In the weeks ahead of the Russian invasion of Ukraine in February of 2022, the Kremlin cracked down on Russian cybercriminals, including by arresting several members of the REvil ransomware gang, raising hopes that Moscow was finally reining in the cybercriminal underground. In reality, Vitiuk said, this was a ploy.

“This was an attempt to intimidate them and others to show that you need to work for us,” Vitiuk said. “And now you need to work against Ukraine.”

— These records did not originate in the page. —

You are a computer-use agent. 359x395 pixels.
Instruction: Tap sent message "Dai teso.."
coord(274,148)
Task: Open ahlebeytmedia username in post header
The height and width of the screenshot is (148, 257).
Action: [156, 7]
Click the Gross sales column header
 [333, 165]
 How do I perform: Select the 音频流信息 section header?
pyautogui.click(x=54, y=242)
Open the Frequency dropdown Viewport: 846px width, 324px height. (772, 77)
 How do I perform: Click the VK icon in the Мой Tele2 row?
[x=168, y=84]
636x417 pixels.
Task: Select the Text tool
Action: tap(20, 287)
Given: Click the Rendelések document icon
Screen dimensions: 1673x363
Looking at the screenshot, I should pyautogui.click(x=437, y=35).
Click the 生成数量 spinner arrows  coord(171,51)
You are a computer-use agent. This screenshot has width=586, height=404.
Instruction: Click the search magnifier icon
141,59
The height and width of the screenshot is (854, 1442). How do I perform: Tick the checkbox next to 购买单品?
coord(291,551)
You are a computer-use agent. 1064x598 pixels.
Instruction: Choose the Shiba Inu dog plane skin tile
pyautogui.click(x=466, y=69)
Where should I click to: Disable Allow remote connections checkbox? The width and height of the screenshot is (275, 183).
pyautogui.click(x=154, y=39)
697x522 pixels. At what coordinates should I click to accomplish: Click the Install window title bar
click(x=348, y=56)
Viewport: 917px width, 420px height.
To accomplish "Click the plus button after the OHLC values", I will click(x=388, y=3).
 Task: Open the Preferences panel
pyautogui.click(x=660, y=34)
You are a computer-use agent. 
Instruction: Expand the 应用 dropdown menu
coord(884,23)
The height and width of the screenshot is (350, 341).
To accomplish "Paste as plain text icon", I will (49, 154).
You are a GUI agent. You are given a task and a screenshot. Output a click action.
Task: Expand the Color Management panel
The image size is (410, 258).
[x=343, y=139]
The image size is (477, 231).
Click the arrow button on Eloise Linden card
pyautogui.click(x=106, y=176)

By May, the prosecution of the REvil suspects had stalled, and an attorney for one of the arrested individuals openly suggested to Russian media that his client should be released to work for Russian security services and that any funds seized from his client should be donated as “humanitarian aid” to people living in the Russian-occupied areas of eastern Ukraine.

Vitiuk said that many of the cybercriminals who participate in this kind of activity are usually “young, but talented people searching for easy money.” Even for the cybercriminal groups that are purely financially motivated, the message from the Russian government is “you attack and we won’t put you into prison,” he said.

Many of the hacking groups that do function as proxies carry out distributed denial-of-service (DDoS) attacks, but these attacks are not particularly effective in the long run. “Most of the activists conduct DDoS and say, ‘Oh, we attacked Ukraine,’ and we don’t even feel it,” Vitiuk said.

Ukrainian entities, both public and private, continue to weather a steady stream of attacks and other malicious cyber activity. Speaking to a crowd assembled at the FBI booth on the RSA conference floor, Vitiuk said that Russian hackers are constantly attacking the Ukrainian energy sector, logistics, defense industry, media outlets, internet providers and telecom companies. “Since the very beginning, even toy stores were under attack,” Vitiuk said.

The more serious attacks — which have included a dozen or more distinct wipers designed to delete and permanently destroy data, according to independent researchers — are the work of various top-level Russian government-backed hacking units, including the Russian military intelligence unit commonly known as Sandworm and Gamaredon, which Vitiuk’s agency has linked to the FSB.

But even these groups will launder hacked and stolen materials through phony hacktivist groups. Sometimes the GRU will carry out an operation and then post about it on a Telegram channel belonging to a hacktivist group in order to create the impression that these groups are effective, Vitiuk said.

Determining the relationship between Russian criminal groups and the state has been an enduring topic of interest for researchers. In the days after the invasion, the Conti ransomware syndicate declared their support for the Russian cause — and promptly saw their internal chat logs leak online. An analysis of the logs by Trellix revealed connections to Russia’s FSB.

While some of the pro-Russian groups are independent from the Russian government, there are multiple groups “whose moderators we suspect are either a front for, or operating in coordination with, the Russian state,” researchers with Mandiant concluded in a September 2022 analysis. In one case, the GRU-sponsored APT28 deployed its tools on the network of a Ukrainian victim “whose data was subsequently leaked on Telegram within 24 hours of wiping activity by APT28,” the researchers wrote.

Vitiuk contrasted the dynamic in the Russian cybercrime ecosystem with what he’s seen in Ukraine, where hackers have come together to launch attacks on Russian targets. In some instances, hackers have approached Ukraine’s security service and provided them with information rather than leak it online, Vitiuk said, declining to provide additional details on those interactions.

“There were some people that were previously involved and even convicted for hacker activity in Ukraine that came to us and said, ‘Now we are fighting with you against Russia, what should we do?’,” Vitiuk said.